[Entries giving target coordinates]
___

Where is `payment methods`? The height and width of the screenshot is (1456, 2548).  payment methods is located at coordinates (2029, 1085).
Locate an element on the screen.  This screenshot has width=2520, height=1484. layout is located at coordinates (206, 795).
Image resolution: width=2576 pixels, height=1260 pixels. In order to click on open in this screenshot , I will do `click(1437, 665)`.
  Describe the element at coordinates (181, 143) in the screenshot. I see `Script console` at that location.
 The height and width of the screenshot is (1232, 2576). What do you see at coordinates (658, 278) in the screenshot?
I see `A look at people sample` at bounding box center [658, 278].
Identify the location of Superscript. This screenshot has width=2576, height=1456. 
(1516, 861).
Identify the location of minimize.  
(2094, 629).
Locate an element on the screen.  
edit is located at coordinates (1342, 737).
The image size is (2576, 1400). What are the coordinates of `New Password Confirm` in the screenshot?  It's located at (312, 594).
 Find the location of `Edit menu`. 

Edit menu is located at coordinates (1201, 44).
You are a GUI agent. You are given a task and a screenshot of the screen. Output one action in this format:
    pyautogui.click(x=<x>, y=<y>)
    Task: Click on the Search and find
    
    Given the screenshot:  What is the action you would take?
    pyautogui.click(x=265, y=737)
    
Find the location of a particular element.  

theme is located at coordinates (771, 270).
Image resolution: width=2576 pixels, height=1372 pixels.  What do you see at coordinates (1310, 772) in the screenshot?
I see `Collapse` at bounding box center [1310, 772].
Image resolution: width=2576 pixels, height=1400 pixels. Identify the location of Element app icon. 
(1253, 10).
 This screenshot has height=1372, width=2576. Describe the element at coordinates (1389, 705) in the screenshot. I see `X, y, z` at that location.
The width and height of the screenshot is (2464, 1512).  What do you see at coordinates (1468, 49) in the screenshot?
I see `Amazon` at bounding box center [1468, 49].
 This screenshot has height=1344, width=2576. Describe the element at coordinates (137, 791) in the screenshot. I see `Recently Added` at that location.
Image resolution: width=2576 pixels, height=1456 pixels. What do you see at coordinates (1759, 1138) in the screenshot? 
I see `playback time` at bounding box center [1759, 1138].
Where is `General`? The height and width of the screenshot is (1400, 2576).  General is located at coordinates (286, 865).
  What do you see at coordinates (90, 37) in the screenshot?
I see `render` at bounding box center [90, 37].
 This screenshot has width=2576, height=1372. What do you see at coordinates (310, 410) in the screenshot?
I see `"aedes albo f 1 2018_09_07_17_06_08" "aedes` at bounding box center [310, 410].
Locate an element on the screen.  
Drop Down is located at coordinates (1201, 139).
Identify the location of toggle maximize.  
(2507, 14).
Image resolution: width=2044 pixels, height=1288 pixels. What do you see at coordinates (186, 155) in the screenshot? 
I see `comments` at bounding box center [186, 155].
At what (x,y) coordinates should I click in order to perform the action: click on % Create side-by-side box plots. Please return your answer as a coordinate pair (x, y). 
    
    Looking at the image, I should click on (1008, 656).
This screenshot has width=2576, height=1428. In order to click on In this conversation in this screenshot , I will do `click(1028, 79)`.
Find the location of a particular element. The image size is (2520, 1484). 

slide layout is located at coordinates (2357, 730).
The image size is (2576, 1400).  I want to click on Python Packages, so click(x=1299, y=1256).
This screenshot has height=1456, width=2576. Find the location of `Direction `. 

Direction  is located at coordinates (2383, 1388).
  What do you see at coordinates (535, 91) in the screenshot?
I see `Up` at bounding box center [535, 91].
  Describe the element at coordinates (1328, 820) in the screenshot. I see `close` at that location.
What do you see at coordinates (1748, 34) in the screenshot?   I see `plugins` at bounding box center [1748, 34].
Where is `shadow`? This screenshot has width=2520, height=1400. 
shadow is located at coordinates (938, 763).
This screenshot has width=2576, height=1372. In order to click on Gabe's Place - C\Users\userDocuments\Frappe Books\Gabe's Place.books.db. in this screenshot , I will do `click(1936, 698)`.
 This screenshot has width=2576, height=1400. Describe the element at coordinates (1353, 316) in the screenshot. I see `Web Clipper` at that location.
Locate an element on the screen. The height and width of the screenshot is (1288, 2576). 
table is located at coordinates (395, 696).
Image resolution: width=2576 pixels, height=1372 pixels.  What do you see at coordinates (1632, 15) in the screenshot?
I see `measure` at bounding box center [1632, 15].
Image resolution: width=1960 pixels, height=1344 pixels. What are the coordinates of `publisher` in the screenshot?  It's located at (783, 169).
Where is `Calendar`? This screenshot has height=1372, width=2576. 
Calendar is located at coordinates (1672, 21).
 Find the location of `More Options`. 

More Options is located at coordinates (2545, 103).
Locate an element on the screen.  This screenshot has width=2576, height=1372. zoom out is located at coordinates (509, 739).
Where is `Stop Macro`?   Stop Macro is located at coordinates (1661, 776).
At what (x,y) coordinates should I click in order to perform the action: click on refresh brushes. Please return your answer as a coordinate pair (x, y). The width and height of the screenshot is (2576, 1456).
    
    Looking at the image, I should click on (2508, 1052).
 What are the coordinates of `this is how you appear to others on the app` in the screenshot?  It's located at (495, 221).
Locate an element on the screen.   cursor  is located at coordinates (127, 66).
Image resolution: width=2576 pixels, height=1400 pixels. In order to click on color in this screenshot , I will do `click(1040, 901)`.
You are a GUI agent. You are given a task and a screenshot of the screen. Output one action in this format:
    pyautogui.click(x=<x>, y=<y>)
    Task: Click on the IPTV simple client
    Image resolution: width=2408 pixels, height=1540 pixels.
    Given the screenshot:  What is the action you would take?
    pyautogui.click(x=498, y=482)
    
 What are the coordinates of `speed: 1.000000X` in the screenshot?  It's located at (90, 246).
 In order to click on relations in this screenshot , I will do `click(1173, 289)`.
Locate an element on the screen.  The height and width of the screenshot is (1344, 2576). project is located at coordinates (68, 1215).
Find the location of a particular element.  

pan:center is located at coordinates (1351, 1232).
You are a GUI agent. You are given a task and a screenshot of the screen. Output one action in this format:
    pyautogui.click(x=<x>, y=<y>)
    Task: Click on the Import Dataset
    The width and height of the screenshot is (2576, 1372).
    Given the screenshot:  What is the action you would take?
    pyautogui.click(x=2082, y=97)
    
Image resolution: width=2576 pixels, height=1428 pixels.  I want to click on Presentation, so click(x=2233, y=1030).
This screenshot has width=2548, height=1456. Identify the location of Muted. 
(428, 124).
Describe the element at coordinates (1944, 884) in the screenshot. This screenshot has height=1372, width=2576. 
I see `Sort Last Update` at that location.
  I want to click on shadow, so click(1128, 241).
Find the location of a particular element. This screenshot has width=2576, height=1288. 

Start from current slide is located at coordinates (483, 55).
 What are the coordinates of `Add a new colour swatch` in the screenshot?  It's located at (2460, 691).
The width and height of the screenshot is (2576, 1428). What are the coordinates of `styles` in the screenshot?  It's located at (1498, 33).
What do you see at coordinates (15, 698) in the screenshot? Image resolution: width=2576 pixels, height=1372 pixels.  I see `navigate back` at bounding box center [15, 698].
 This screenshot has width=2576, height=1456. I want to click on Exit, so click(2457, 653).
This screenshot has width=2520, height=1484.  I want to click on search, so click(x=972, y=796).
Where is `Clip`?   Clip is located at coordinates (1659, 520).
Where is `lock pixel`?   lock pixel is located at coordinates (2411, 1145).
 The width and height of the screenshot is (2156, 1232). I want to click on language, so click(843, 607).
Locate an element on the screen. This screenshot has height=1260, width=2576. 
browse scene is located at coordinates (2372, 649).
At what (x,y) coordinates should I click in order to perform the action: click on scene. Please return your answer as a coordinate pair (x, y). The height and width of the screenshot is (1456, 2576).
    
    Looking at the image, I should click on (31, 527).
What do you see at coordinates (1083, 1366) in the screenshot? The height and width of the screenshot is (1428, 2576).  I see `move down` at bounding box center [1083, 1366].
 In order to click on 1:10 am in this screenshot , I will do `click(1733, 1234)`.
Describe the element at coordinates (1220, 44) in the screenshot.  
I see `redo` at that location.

___

SHORT PROBLEM ▸ Please write out the lines exactly, from the first one up to and including the line containing "(2094, 629).".

FINISHED TASK ▸
Where is `payment methods`? The height and width of the screenshot is (1456, 2548).  payment methods is located at coordinates (2029, 1085).
Locate an element on the screen.  This screenshot has width=2520, height=1484. layout is located at coordinates (206, 795).
Image resolution: width=2576 pixels, height=1260 pixels. In order to click on open in this screenshot , I will do `click(1437, 665)`.
  Describe the element at coordinates (181, 143) in the screenshot. I see `Script console` at that location.
 The height and width of the screenshot is (1232, 2576). What do you see at coordinates (658, 278) in the screenshot?
I see `A look at people sample` at bounding box center [658, 278].
Identify the location of Superscript. This screenshot has width=2576, height=1456. 
(1516, 861).
Identify the location of minimize.  
(2094, 629).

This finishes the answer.